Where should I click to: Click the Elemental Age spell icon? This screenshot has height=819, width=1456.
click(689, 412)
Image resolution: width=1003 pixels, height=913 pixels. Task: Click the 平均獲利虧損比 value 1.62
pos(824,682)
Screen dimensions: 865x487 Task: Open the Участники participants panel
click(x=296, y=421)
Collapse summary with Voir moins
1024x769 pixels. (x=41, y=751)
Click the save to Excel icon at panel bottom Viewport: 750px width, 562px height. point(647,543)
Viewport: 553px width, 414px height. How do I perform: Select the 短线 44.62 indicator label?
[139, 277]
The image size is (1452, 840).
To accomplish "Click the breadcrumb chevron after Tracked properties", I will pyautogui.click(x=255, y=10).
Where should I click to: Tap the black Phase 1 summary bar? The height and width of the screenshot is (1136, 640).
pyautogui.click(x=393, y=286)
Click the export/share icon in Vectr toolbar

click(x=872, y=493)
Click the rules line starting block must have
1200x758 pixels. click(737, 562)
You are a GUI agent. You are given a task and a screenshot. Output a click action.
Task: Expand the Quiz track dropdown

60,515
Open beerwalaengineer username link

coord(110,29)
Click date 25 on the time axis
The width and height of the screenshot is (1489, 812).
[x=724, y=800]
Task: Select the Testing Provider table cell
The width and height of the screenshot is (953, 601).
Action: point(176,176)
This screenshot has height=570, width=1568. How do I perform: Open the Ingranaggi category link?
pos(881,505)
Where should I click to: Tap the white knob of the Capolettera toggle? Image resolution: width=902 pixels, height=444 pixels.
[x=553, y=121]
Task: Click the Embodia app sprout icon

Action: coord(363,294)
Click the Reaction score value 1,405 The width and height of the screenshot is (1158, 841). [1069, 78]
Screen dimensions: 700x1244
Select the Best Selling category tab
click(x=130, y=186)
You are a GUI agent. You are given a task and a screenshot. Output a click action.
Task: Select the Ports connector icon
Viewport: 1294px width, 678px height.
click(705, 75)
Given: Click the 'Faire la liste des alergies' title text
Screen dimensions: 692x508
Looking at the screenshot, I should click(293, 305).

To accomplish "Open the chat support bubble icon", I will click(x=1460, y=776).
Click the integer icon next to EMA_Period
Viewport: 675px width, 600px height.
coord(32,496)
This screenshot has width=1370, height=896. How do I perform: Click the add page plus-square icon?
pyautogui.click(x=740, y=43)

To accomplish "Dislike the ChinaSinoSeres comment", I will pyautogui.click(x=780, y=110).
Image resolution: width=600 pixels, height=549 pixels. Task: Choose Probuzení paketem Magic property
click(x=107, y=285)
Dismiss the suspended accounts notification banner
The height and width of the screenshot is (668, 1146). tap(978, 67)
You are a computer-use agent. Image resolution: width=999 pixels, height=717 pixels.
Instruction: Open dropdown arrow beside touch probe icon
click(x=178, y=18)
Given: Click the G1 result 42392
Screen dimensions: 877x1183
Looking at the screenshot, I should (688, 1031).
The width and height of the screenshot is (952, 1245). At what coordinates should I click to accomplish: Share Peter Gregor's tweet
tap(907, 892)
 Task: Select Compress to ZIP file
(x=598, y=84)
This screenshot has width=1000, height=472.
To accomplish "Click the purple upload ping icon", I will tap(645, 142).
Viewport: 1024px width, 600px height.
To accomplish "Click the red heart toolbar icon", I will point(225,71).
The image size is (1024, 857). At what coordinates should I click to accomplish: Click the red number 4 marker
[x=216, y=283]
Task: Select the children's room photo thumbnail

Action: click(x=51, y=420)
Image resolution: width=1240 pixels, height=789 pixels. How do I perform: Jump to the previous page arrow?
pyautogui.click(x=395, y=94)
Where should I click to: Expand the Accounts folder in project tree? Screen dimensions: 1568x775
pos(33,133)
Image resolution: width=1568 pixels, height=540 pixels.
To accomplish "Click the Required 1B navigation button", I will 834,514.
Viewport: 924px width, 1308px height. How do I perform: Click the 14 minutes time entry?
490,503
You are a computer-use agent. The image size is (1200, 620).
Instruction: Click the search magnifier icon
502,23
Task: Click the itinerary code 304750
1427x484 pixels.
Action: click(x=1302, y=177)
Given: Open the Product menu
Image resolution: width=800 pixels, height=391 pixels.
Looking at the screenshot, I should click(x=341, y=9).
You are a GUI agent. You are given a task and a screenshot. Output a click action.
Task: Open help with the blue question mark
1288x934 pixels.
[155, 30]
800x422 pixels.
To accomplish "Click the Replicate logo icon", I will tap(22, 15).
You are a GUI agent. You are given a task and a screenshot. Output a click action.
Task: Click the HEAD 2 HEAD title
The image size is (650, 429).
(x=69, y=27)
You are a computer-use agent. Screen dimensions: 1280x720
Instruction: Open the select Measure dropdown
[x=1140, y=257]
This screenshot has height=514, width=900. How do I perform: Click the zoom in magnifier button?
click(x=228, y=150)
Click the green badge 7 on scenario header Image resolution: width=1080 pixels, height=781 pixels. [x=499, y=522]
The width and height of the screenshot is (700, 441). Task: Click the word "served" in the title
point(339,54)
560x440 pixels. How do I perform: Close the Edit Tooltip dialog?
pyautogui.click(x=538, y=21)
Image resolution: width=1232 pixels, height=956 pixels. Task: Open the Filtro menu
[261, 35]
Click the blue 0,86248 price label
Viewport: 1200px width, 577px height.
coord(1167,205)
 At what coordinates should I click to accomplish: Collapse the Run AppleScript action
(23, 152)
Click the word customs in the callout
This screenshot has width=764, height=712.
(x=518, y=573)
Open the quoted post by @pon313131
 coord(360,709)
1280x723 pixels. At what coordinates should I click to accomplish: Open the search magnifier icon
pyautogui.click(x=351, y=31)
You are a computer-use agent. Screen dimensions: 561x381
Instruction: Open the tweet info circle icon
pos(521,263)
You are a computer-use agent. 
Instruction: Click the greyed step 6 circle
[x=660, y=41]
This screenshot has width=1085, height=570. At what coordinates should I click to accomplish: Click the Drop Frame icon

Instructions for the task
Please report every line in the entries above that holds the string "computer".

Answer area
You are a computer-use agent. Image resolution: width=999 pixels, height=717 pixels.
You are a computer-use agent. The image size is (1200, 620).
You are a computer-use agent. Screen dimensions: 1280x720
You are a computer-use agent. Screen dimensions: 561x381
You are a computer-use agent. 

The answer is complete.